§ **REQUIRED ACTION**:
Begin the copy at the line containing "You are a computer-use agent." in the data below and end it at the line containing "the Groups icon", keeping each line exact and leaving out pictures.

[DATA LISTING — start]

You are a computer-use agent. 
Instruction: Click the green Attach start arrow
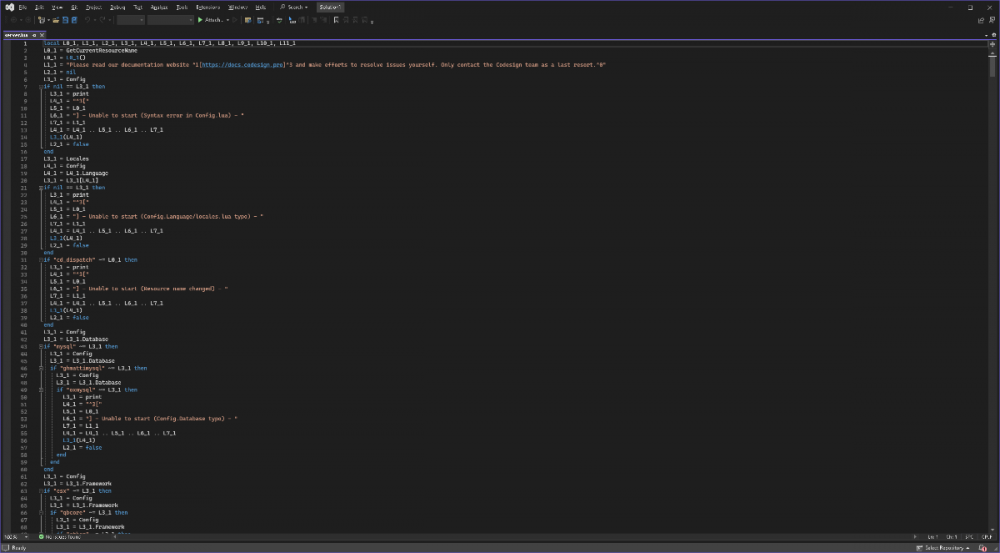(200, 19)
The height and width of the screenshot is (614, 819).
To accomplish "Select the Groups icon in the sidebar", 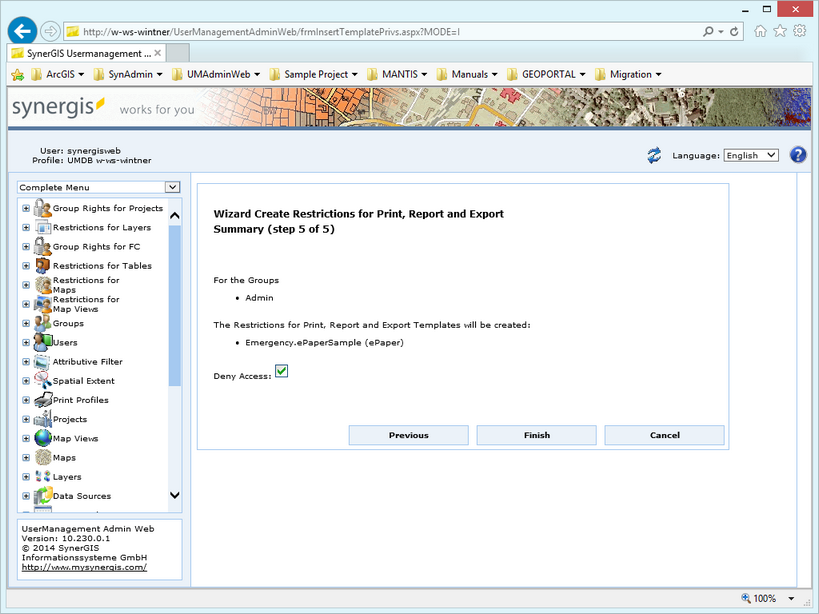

[DATA LISTING — finish]
[DATA LISTING — start]

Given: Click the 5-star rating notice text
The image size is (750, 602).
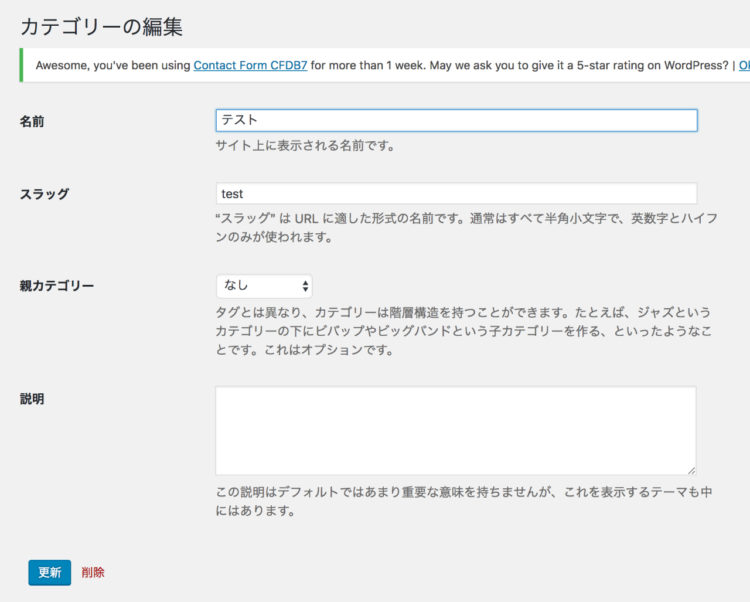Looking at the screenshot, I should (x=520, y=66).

[DATA LISTING — finish]
[DATA LISTING — start]

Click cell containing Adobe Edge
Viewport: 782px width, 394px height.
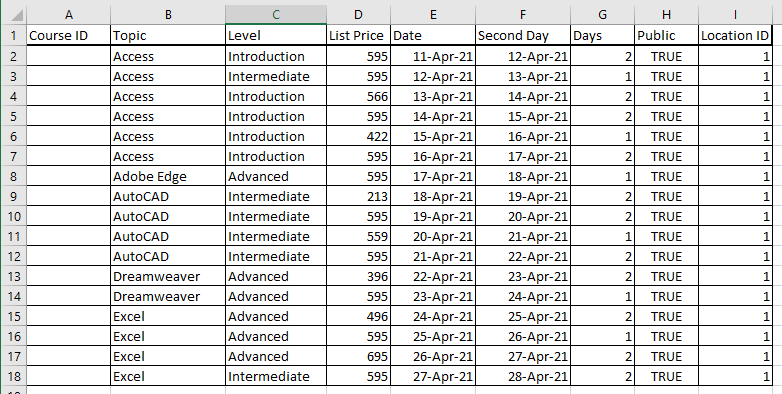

[DATA LISTING — finish]

§ **RESULT**:
You are a computer-use agent. 
Instruction: Click the green Attach start arrow
(200, 19)
The height and width of the screenshot is (614, 819).
To accomplish "Select the Groups icon in the sidebar", 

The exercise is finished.